Optimization and Physicochemical Characterization of Thermosensitive Poloxamer Gel Containing Puerarin for Ophthalmic Use

The purpose of this study was to systematically optimize an ophthalmic thermosensitive poloxamer analogs gel containing puerarin that was a free flowing liquid below the room temperature and could shift to a gel with an eligible gel strength and bioadhesive force in physiological condition (dilution by the simulated tear fluid and at 35.0℃). A two-factor, five-level central composite design (CCD) was employed to the optimization procedure. The effect of formulation variables (the w/v concentration of poloxamer 407 (X_1) and poloxamer 188 (X_2)) on a number of response variables (the gelation temperature before (Y_1) and after (Y_2) the simulated tear fluid diluted, the difference between them (Y_3)) was systemically investigated.
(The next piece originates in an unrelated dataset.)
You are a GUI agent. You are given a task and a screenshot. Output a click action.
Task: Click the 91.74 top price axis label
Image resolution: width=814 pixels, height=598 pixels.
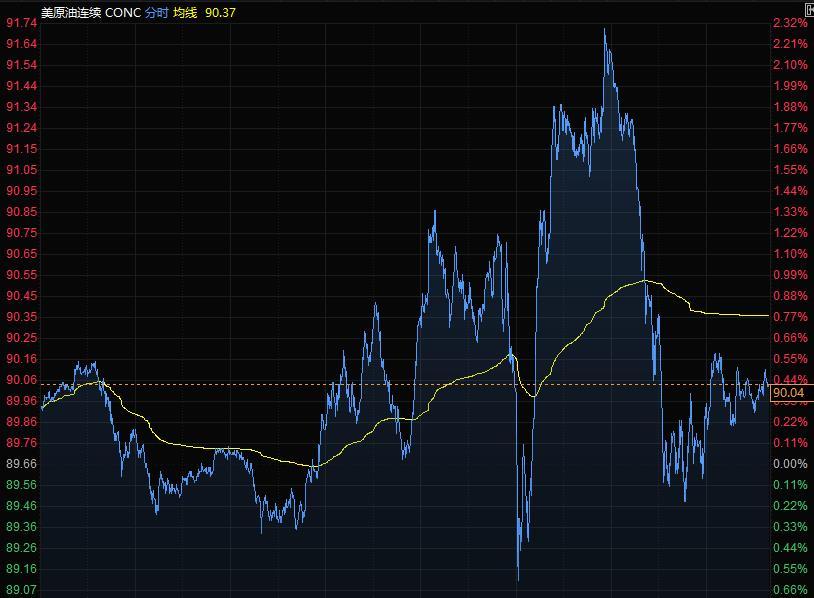pyautogui.click(x=21, y=23)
A second order polynomial equation was fitted to the data. The resulting equation and response surface plots were used to predict the responses in the optimal region. Finally, 21.0% (w/v) poloxamer 407 and 5.0% (w/v) poloxamer 188 were chosen as the optimal poloxamer gel matrix. The influence of the other ingredients on the physicochemical properties of the formulation was also investigated. Hydroxypropyl-β-cyclodextrin (HPCD) enhanced the gelation temperature and reduced the gel strength and the bioadhesive force, while puerarin and benzalkonium chloride (BC) had a comparatively smaller influence. All the isotonicity agents studied had the gelation temperatures lowered, and the gel strengths and the bioadhesive forces enhanced. But only sodium chloride appears to be a promising isotonicity agent for the poloxamer gel containing puerarin, HPCD and BC.